[PROVIDED MATERIAL]
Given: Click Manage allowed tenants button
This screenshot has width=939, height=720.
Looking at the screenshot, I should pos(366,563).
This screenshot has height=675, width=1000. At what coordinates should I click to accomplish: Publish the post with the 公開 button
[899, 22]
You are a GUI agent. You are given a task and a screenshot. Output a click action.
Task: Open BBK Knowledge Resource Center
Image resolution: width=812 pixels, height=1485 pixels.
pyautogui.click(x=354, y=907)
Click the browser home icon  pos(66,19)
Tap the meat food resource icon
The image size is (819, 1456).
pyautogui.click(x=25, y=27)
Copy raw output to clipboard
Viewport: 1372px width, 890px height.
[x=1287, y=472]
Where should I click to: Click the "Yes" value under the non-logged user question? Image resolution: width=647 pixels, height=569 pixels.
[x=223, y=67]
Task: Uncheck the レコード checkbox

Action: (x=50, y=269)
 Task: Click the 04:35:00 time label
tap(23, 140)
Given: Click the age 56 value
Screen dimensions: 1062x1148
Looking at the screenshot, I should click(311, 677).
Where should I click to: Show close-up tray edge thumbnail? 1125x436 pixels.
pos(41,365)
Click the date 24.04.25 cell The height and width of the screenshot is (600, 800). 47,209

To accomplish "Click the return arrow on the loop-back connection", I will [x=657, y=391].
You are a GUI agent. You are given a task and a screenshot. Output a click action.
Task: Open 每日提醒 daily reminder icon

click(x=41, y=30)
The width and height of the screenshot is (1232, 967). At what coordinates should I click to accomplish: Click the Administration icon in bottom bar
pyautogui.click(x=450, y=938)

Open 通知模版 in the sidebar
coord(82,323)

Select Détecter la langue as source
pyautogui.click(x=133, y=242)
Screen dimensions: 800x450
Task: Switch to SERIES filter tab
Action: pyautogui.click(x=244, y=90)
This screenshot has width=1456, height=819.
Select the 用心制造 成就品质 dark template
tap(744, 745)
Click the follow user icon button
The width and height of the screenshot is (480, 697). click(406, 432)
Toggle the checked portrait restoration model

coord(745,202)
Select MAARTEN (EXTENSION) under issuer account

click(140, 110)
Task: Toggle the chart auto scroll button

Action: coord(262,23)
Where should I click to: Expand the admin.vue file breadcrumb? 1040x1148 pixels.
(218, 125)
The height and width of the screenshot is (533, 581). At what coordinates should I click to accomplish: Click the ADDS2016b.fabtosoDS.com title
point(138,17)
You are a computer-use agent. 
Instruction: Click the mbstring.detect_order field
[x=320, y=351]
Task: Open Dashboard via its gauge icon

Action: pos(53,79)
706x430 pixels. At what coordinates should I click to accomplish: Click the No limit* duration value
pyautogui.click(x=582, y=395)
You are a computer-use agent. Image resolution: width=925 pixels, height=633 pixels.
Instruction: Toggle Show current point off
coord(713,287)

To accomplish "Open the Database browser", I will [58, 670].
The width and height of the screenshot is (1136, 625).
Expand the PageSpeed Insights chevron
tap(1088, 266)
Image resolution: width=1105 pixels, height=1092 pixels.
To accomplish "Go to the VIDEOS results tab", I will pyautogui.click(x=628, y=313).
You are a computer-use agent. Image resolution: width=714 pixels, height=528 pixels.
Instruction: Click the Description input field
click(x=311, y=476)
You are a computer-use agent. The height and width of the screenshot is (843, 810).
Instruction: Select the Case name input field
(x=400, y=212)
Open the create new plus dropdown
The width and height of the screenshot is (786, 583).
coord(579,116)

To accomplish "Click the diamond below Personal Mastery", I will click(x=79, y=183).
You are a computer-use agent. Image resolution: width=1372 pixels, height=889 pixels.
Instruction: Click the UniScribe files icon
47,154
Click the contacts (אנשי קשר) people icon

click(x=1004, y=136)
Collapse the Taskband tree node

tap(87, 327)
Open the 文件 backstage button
[/PROVIDED MATERIAL]
» WHAT YOU ARE ASKED TO DO
Go through the listing, find each line with the word "will", and copy it.

» SOLVED PROBLEM
To accomplish "Click the return arrow on the loop-back connection", I will [x=657, y=391].
To accomplish "Open the Database browser", I will [58, 670].
To accomplish "Go to the VIDEOS results tab", I will pyautogui.click(x=628, y=313).
To accomplish "Click the diamond below Personal Mastery", I will click(x=79, y=183).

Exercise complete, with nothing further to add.